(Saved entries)
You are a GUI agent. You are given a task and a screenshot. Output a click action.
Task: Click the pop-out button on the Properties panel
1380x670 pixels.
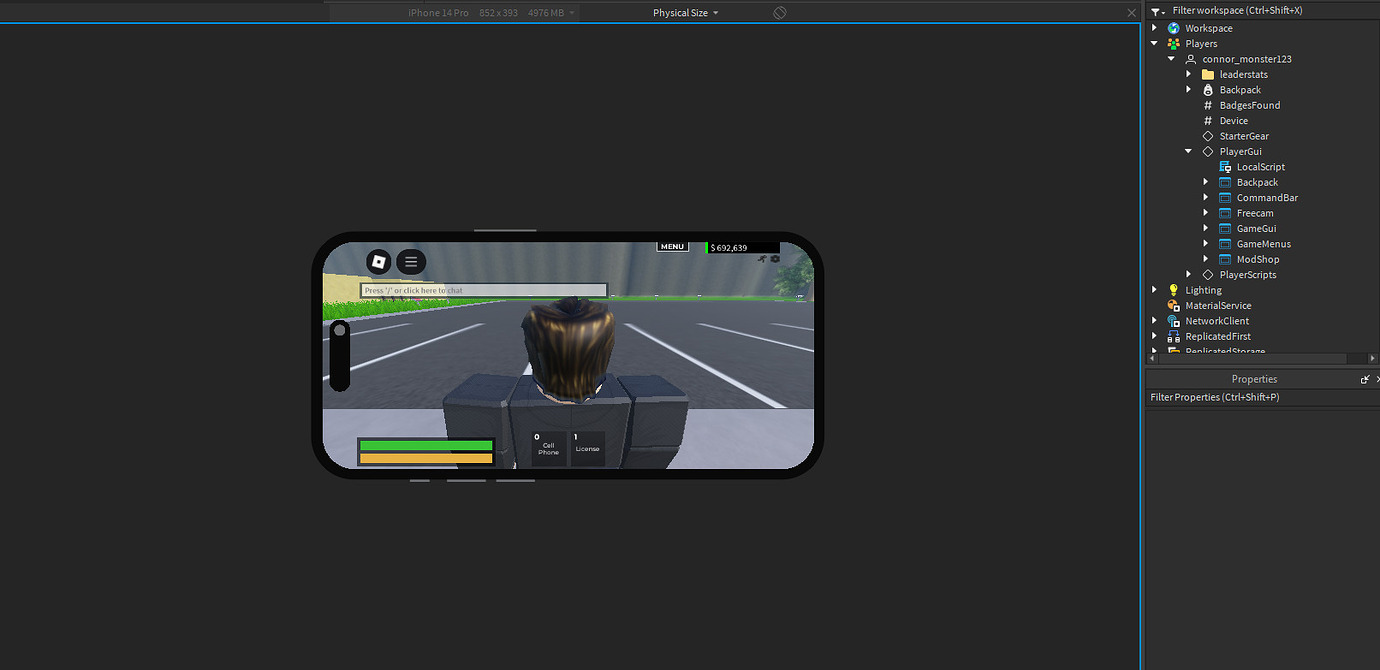tap(1364, 378)
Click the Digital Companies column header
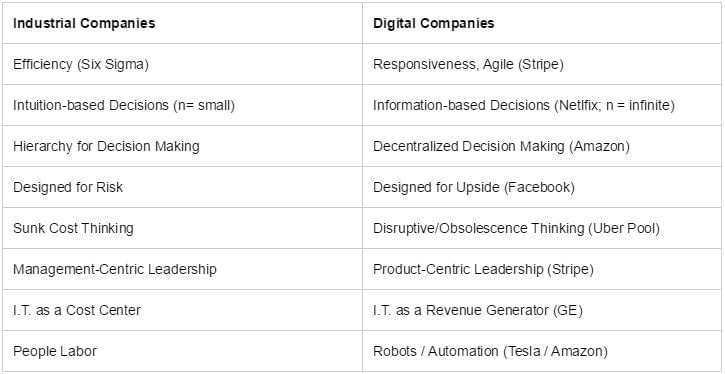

[What is expected]:
Although the records include pictures, output only their text, exactly and completely.

[Answer below]:
You are a GUI agent. You are given a task and a screenshot. Output a click action.
Task: Click the pop-out button on the Properties panel
1380x670 pixels.
tap(1364, 378)
Click the Digital Companies column header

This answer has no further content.